Then, both guide bushes 237 for cantilever supporting the optical element to be moved on the main guide shaft 247.
A force that acts on the mirror holders 225 and 235 holding the optical elements to be moved by adjusting the distance L between A and 237B to 180 mm (self-weight of each mirror holder peripheral member, driving force transmitted via the ball screw 246, etc.) Thus, the mirror holders 225 and 235 are prevented from being twisted. Therefore, by adjusting the distance L, the movement target optical element can be guided along the main guide shaft 247 while maintaining the posture with respect to the main guide shaft 247.

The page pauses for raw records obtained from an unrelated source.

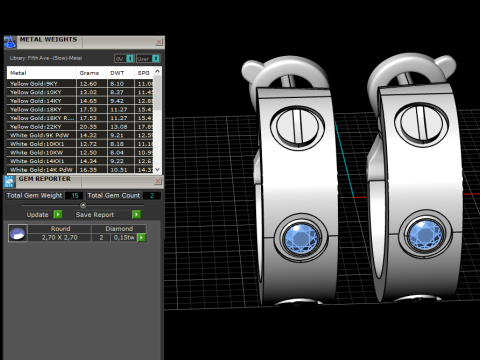480x360 pixels.
Task: Click the green arrow beside Save Report
Action: click(x=136, y=214)
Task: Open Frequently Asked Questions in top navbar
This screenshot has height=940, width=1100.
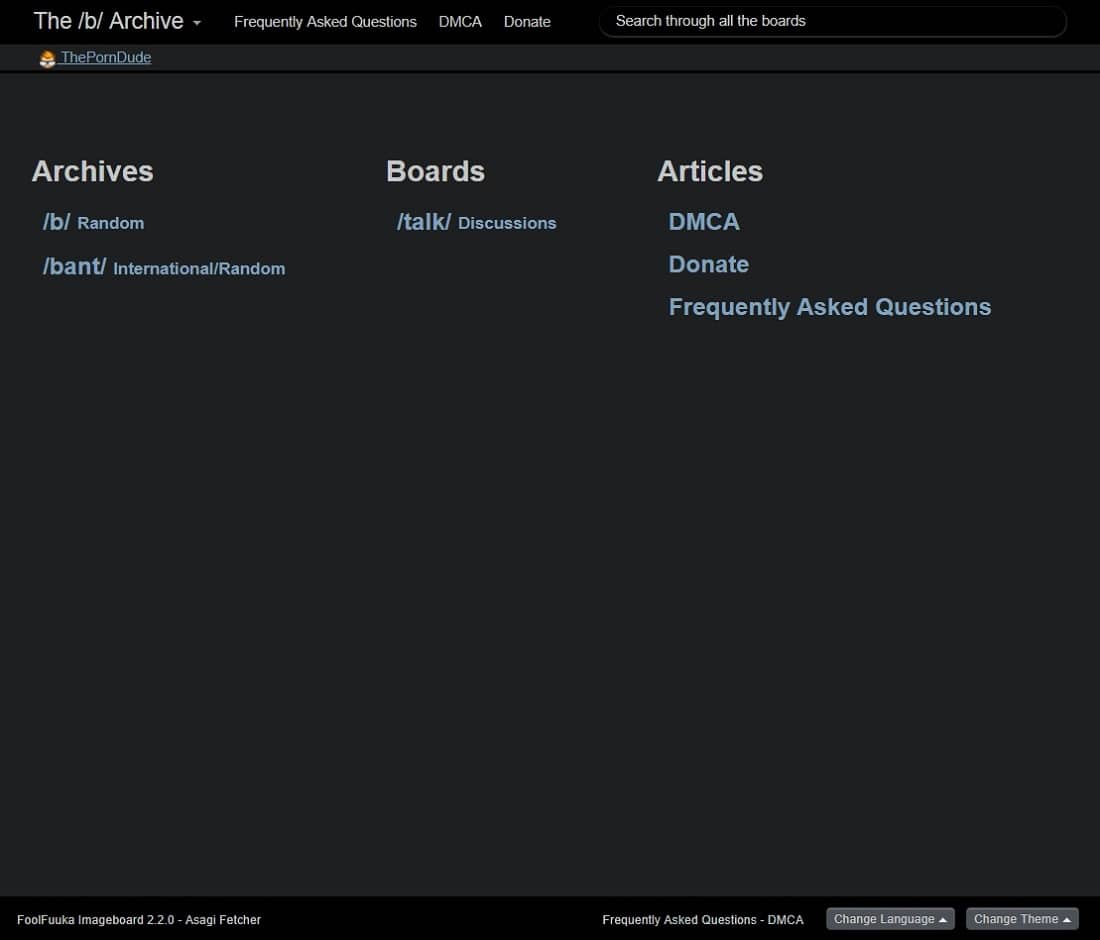Action: click(x=325, y=22)
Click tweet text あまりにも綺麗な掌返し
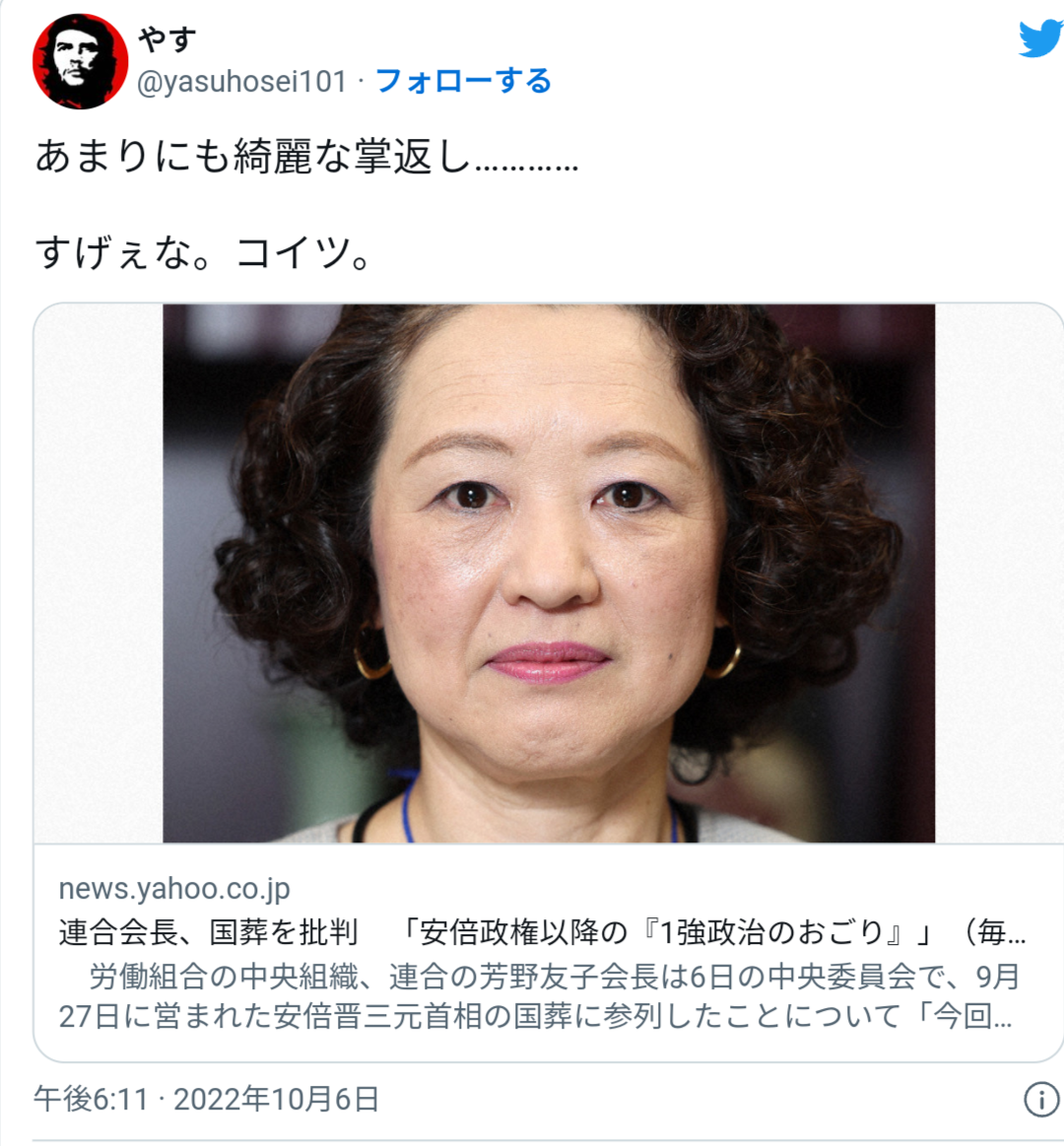 [253, 157]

As a result, according to the copying camera 20 of the present embodiment, only one main guide shaft 247 is adjusted so as to stand upright along the movement locus of the vertically moving optical element.
A space L between the guide bushes 237A and 237B for supporting the moving target optical element on the main guide shaft 247 in a cantilever manner.
It is possible to raise and lower the movement-target optical element smoothly along the movement locus thereof while maintaining the posture with respect to the main guide shaft 247 only by performing the above adjustment. That is, according to the copying camera 20 of the present embodiment, the adjustment work necessary to obtain the proper vertical movement of the optical element to be moved is performed by adjusting only one main guide shaft 247 and both guide bushes 237A. It is possible to simplify the adjustment work such as the adjustment work of the interval L of 237B.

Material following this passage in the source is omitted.